In June of 2016 Kathleen Saadat resigned her position as chair of a community panel created to help monitor Portland police reforms in the wake of a federal justice investigation.

Born in St. Louis, Missouri, and raised in a family committed to justice and education, Kathleen Gunnell Saadat graduated from Chicago’s Farragut High School in 1957 and from Reed College in 1974.

Since her arrival in Portland in 1970, Kathleen has held positions as diverse as quality control chemist in a pharmaceutical manufacturing company; janitor; contracts monitor and program analyst for training and employment programs; executive director of Oregon’s Commission on Black Affairs; director of affirmative action for the state of Oregon; assistant to Portland City Commissioner Gretchen Kafoury; diversity director for Cascade AIDS Project; and diversity development and affirmative action manager for the city of Portland.

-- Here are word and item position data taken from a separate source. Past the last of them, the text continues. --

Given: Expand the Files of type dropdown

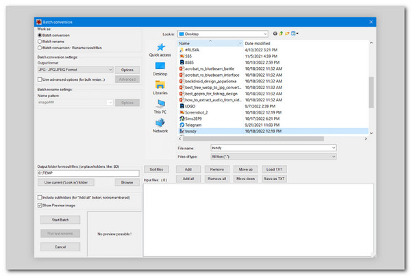Looking at the screenshot, I should [333, 157].
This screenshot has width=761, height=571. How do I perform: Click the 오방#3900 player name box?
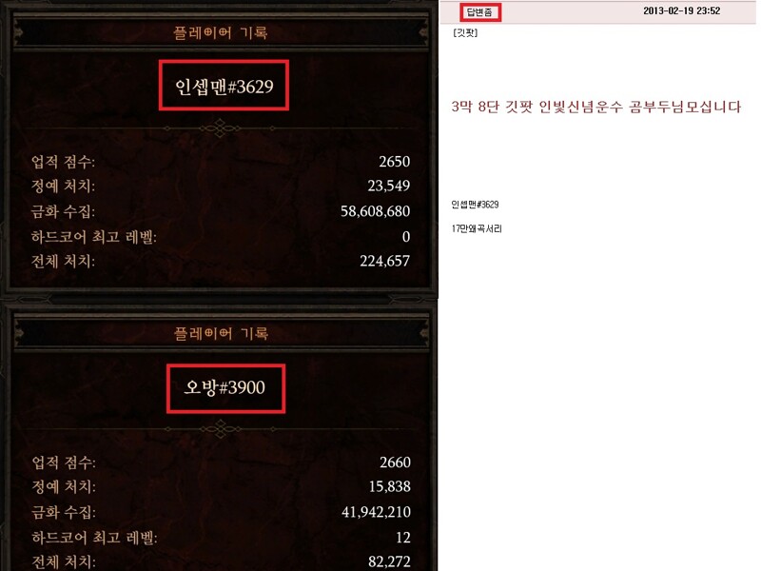click(225, 388)
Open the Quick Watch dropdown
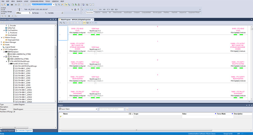This screenshot has width=253, height=135. coord(96,109)
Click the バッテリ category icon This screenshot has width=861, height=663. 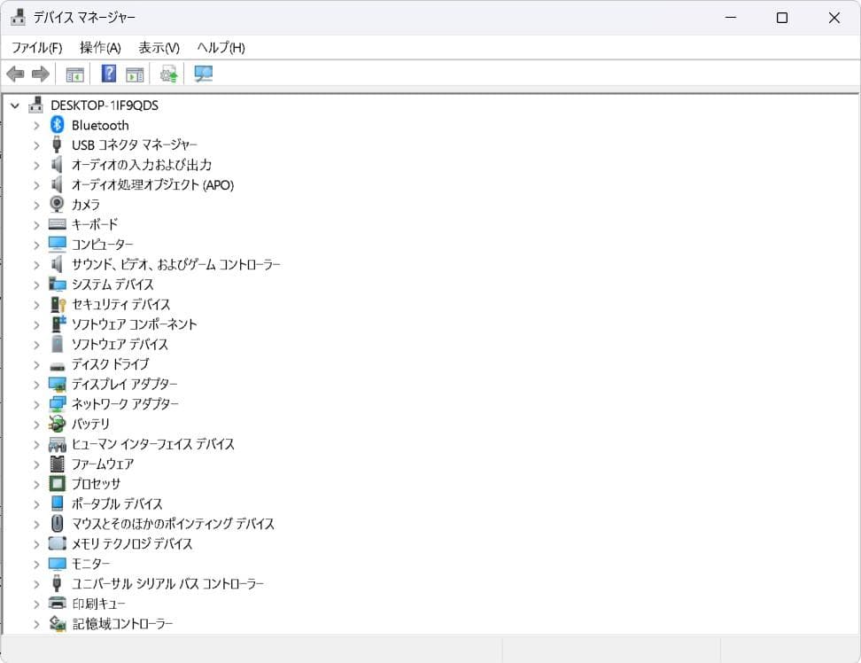click(57, 424)
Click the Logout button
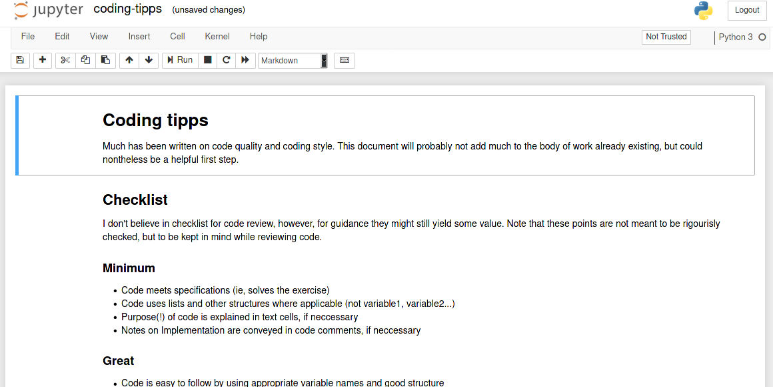The image size is (773, 387). 746,10
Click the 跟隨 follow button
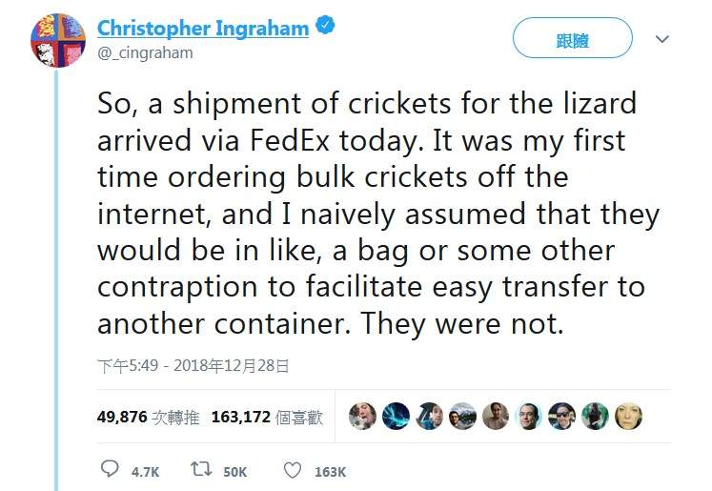The image size is (712, 491). tap(572, 38)
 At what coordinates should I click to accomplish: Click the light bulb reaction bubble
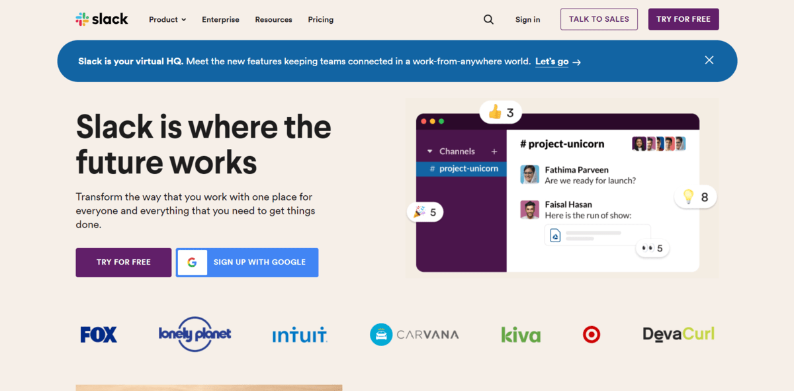coord(695,196)
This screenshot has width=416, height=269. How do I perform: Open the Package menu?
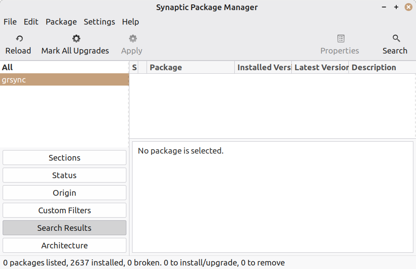pyautogui.click(x=61, y=22)
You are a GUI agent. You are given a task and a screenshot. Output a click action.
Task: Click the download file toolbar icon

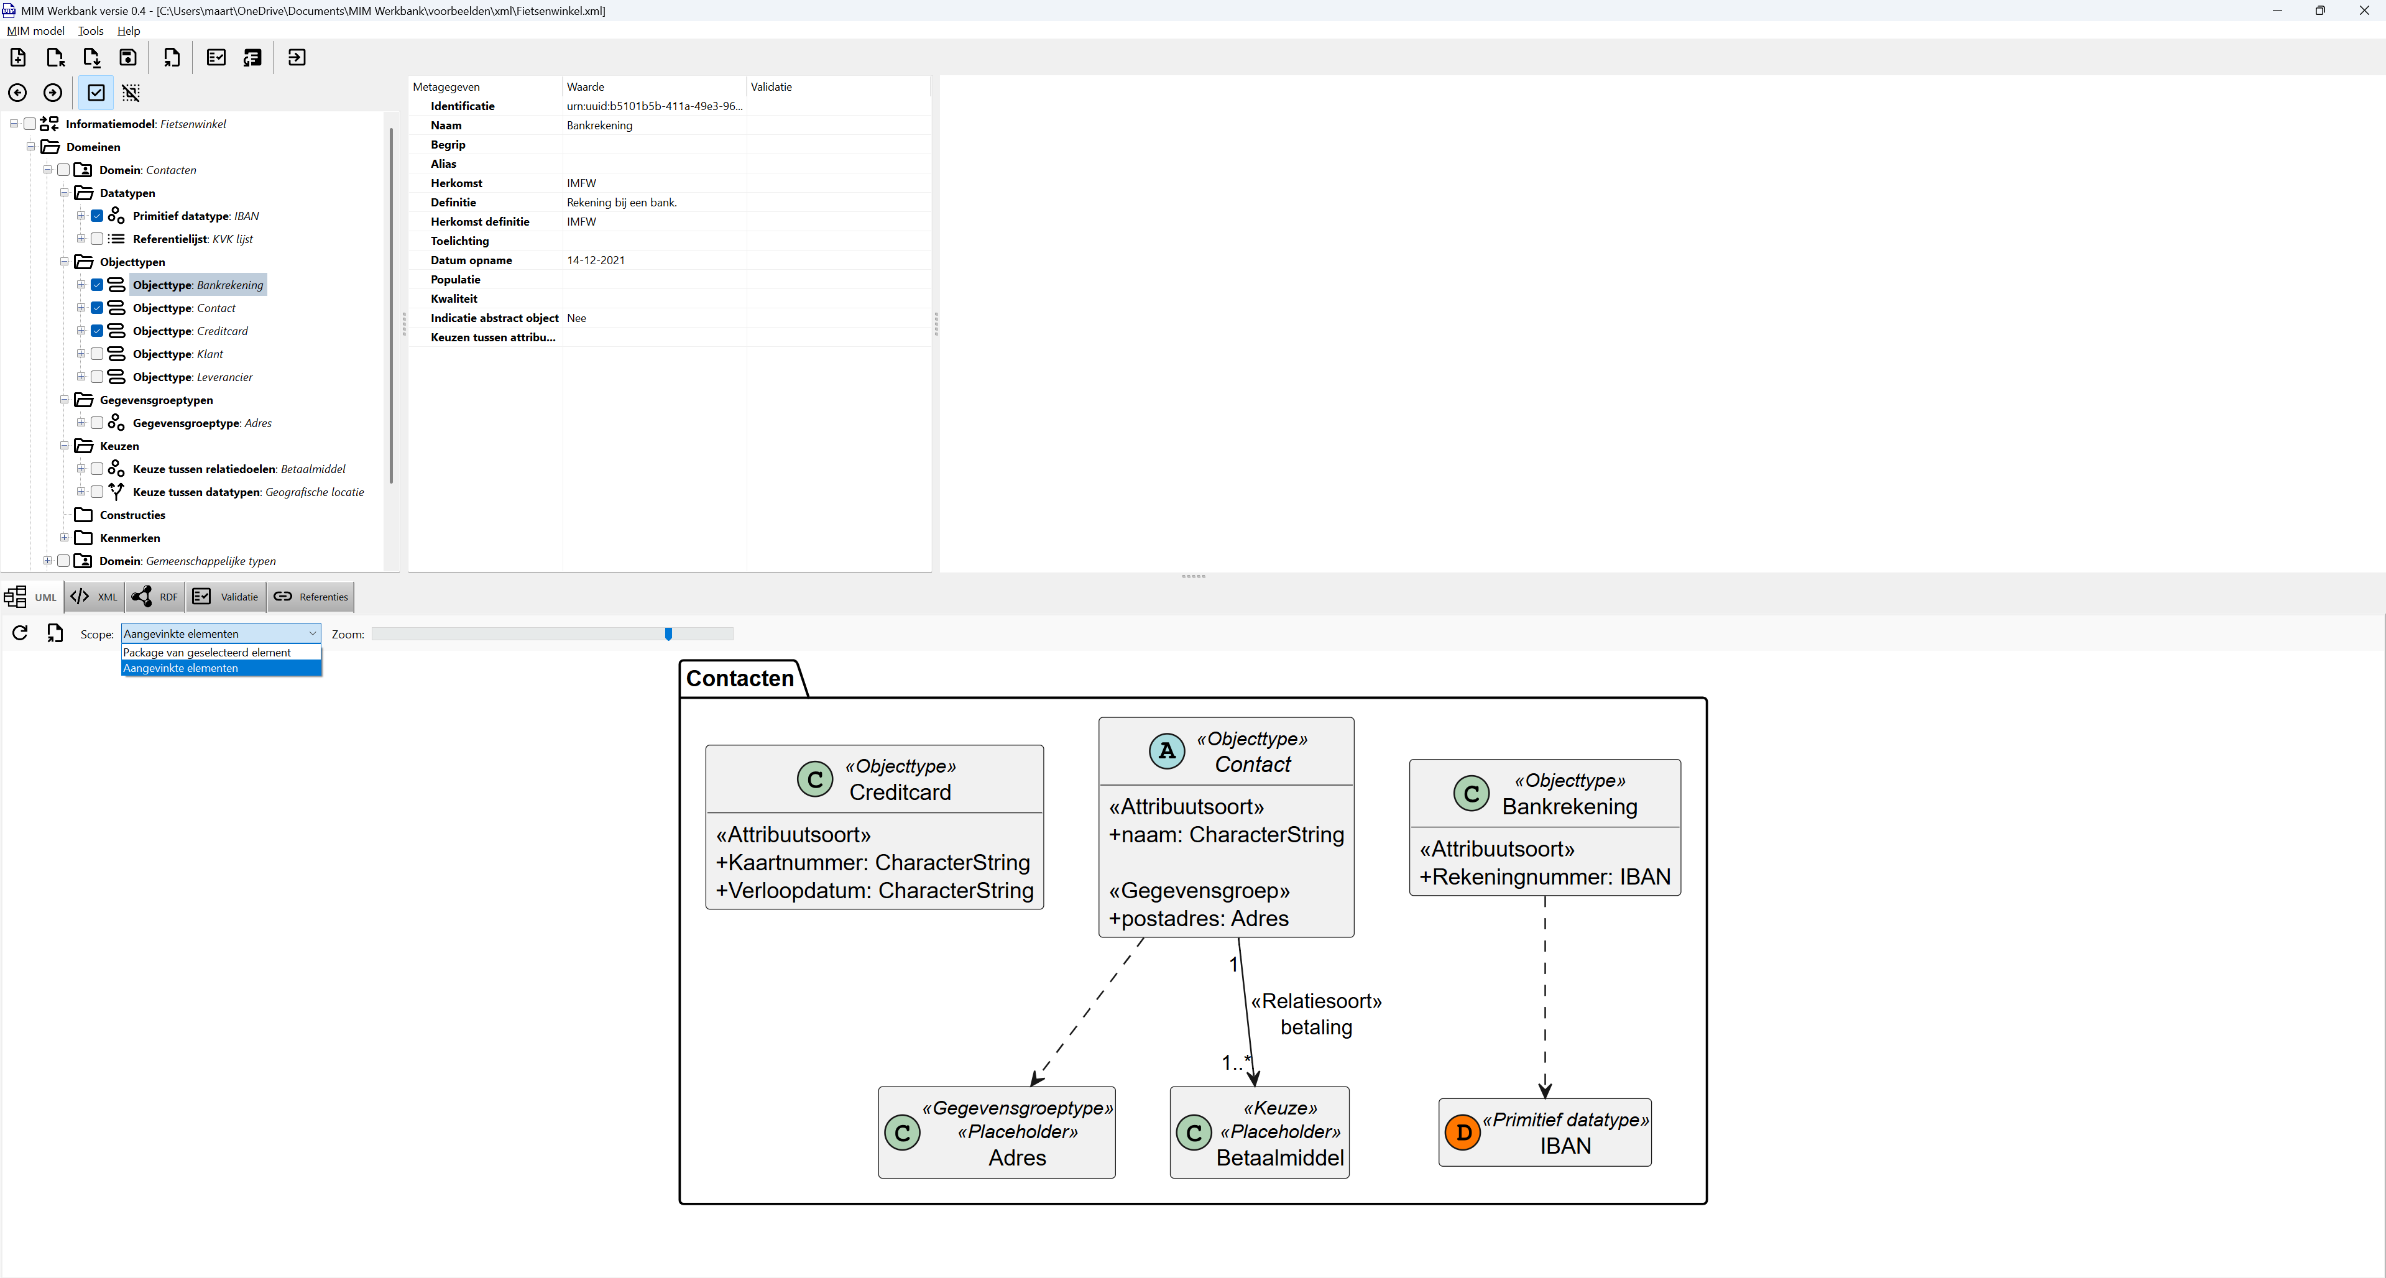[x=91, y=57]
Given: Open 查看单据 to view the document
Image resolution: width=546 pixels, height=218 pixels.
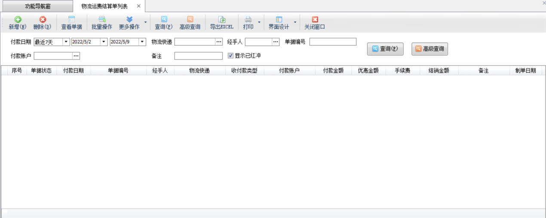Looking at the screenshot, I should (x=71, y=20).
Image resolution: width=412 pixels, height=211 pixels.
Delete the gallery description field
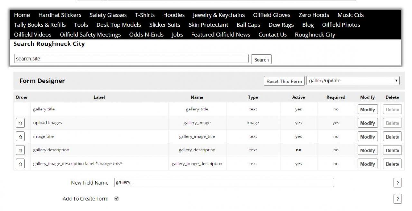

Kathleen has served Oregon’s LGBTQ community as a mentor and confidant for nearly 40 years. In 1976, she and six others organized Portland’s first gay rights march. Later, she and Keeston Lowry worked with a team of city employees to craft the Portland’s civil rights ordinance, which prohibited discrimination against gay and lesbian people and discrimination based on legal source of income. In 1992, she served on the steering committee for the campaign against Ballot Measure 9, which, had it passed, would have rendered GLBTQ people second class citizens.